WHAT IS REQUIRED >> Determine how many lines of the records include "Remove", and answer with the number alone.

DATA PROVIDED >>
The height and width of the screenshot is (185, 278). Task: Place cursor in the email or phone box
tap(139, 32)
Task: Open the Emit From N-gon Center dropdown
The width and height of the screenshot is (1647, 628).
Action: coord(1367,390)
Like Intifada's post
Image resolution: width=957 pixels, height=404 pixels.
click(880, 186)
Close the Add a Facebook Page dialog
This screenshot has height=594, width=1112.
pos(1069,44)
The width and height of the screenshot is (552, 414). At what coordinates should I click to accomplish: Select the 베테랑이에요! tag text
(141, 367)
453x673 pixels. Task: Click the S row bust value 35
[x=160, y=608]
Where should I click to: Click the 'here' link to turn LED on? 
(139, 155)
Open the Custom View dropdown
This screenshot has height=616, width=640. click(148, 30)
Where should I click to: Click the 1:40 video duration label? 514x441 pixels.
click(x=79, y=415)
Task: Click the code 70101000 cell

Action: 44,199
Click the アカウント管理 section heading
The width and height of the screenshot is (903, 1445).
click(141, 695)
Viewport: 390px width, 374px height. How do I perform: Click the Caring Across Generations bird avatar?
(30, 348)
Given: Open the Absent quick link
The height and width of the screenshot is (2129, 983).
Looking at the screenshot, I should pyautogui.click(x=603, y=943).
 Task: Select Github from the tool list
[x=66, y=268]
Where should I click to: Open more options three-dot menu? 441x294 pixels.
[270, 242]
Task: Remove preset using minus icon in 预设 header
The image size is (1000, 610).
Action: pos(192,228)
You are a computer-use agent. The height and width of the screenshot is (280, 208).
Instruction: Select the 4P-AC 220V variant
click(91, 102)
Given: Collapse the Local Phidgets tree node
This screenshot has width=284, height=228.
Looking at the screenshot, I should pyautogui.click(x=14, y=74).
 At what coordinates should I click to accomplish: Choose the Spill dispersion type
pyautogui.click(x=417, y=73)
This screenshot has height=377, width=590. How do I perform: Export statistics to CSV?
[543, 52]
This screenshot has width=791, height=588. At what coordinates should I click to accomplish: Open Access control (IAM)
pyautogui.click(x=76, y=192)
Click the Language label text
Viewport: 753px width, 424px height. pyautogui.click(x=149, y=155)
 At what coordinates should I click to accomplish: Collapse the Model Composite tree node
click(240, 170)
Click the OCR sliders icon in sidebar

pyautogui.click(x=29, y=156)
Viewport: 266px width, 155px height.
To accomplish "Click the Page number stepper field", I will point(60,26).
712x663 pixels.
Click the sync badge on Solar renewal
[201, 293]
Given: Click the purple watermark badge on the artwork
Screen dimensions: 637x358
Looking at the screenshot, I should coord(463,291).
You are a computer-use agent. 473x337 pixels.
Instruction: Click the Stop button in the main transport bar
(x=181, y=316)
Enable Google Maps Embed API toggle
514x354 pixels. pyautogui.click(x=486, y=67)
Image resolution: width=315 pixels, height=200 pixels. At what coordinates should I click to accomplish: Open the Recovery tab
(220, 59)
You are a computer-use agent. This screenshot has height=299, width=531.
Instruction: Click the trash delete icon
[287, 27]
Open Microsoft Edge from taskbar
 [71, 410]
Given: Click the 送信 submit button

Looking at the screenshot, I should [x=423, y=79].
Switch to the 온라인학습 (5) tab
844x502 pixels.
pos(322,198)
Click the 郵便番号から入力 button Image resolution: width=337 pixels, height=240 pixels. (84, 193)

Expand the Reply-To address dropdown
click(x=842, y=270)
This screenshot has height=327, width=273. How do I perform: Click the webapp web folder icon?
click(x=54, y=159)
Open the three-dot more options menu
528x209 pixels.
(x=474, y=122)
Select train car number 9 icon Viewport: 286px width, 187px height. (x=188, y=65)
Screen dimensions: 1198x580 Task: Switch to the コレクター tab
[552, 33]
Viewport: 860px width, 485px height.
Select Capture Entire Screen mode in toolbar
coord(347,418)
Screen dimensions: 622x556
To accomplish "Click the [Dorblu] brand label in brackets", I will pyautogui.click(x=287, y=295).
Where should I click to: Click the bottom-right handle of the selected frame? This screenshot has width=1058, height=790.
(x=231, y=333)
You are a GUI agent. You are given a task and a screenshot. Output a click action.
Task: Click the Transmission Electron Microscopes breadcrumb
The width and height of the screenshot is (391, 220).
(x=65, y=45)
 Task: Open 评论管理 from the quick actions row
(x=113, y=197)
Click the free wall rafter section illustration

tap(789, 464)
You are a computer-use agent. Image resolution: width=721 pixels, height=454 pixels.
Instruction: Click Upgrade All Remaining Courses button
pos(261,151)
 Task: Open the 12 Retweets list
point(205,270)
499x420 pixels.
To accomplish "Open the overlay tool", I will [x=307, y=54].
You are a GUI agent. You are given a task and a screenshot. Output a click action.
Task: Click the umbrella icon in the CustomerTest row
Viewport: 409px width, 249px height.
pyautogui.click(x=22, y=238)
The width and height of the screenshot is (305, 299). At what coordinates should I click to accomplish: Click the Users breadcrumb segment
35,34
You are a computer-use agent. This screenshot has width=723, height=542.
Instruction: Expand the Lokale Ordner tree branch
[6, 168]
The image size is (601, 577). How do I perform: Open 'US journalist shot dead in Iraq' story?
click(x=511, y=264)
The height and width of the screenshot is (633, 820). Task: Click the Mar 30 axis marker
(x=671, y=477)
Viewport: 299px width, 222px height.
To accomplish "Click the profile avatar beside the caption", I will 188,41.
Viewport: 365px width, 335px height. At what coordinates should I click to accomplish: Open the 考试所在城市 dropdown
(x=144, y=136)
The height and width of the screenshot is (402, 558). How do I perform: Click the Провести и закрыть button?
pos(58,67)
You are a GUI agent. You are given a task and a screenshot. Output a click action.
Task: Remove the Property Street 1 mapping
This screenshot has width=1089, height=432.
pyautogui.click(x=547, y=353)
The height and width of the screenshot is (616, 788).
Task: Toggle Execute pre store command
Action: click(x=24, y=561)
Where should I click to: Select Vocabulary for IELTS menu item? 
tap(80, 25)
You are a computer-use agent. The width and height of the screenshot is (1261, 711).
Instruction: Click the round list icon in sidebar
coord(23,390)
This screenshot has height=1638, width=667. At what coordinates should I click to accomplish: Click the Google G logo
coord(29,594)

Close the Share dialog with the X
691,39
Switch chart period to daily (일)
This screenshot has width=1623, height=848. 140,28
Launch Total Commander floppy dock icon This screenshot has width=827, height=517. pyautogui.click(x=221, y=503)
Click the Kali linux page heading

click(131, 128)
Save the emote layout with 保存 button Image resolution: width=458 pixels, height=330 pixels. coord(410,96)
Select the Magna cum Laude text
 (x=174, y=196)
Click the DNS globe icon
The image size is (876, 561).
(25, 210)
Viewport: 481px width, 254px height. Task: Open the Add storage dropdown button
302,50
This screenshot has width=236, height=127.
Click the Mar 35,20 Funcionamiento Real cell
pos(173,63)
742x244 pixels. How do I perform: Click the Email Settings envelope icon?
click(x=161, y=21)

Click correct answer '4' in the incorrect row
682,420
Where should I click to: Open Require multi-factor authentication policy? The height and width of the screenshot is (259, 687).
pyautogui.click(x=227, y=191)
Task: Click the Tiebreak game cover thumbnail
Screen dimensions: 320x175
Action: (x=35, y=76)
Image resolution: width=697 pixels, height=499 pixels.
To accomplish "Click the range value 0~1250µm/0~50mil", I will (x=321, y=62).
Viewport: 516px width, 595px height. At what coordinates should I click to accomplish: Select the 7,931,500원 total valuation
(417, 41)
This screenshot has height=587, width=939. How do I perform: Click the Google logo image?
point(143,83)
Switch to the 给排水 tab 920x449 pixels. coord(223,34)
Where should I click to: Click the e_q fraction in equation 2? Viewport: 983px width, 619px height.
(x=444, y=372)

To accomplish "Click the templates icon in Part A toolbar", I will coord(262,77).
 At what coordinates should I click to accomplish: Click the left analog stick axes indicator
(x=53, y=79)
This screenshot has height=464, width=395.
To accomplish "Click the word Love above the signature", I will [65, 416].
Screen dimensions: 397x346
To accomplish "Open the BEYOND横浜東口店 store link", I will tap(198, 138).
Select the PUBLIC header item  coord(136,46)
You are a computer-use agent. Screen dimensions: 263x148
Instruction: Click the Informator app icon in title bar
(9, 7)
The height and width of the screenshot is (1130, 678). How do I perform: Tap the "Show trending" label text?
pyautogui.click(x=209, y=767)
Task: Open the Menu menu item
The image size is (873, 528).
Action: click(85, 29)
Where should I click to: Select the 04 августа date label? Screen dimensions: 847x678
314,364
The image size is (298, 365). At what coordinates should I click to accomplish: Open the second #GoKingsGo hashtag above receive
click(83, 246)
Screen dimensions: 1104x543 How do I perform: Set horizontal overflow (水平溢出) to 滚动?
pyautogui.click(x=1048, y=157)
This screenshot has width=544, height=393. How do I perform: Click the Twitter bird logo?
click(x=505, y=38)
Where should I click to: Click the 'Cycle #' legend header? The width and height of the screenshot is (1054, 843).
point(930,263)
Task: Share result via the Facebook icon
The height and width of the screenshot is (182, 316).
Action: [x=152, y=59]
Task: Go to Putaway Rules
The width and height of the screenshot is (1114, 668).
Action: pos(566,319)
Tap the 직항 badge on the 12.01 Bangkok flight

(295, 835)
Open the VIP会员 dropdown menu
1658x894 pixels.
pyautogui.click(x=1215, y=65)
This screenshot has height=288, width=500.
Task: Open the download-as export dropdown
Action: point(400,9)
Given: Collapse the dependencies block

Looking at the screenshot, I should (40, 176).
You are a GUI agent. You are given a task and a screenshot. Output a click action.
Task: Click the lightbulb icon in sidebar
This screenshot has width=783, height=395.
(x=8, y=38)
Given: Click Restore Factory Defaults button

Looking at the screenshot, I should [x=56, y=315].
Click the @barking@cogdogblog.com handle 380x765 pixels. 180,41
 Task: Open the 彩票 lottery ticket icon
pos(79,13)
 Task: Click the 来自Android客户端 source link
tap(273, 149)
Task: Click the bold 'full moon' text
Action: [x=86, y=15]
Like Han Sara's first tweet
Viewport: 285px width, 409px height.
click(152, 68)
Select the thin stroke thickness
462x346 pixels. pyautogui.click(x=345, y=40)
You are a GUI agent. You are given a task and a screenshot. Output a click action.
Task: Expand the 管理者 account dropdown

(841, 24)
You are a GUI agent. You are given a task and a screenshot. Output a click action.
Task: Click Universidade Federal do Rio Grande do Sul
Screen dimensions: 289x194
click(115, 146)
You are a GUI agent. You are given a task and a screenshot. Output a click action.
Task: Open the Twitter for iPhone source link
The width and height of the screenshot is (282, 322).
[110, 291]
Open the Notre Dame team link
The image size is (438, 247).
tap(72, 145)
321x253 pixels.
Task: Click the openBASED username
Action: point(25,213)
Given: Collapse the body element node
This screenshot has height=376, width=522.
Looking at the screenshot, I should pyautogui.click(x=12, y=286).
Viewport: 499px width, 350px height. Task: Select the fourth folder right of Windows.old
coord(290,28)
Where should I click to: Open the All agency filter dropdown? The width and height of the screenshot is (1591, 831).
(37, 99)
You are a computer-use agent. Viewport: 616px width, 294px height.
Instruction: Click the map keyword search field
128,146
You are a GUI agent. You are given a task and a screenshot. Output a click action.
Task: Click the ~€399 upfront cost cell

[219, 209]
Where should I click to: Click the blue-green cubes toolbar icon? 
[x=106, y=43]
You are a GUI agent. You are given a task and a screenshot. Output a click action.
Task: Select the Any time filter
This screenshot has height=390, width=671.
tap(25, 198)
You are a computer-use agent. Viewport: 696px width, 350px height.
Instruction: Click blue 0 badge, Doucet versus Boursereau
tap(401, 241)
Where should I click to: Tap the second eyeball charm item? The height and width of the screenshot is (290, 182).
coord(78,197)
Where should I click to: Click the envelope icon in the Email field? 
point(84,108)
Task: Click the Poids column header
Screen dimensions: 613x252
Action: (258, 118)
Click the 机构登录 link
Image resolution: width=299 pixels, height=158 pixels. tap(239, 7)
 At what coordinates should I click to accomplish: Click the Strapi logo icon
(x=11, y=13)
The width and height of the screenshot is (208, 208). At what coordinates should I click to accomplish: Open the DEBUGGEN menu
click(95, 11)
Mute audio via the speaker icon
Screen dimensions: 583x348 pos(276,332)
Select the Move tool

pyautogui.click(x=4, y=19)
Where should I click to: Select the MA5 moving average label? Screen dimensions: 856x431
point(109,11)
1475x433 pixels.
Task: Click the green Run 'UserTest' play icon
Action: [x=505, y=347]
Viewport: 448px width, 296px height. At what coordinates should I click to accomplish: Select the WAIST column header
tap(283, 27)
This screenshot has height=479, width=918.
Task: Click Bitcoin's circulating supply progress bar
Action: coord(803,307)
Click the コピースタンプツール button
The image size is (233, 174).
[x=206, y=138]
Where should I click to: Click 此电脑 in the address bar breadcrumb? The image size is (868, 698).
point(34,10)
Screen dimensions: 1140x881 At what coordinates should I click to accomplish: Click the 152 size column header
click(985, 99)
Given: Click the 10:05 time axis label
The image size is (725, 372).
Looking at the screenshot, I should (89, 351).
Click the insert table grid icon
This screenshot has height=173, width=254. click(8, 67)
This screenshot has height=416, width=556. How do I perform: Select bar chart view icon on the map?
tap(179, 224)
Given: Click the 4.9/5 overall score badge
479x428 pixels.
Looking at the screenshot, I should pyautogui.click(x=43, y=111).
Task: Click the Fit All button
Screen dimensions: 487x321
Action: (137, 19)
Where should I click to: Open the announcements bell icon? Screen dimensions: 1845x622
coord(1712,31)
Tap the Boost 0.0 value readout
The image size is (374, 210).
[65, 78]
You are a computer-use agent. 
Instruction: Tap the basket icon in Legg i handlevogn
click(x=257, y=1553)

WRITTEN REPLY >> 2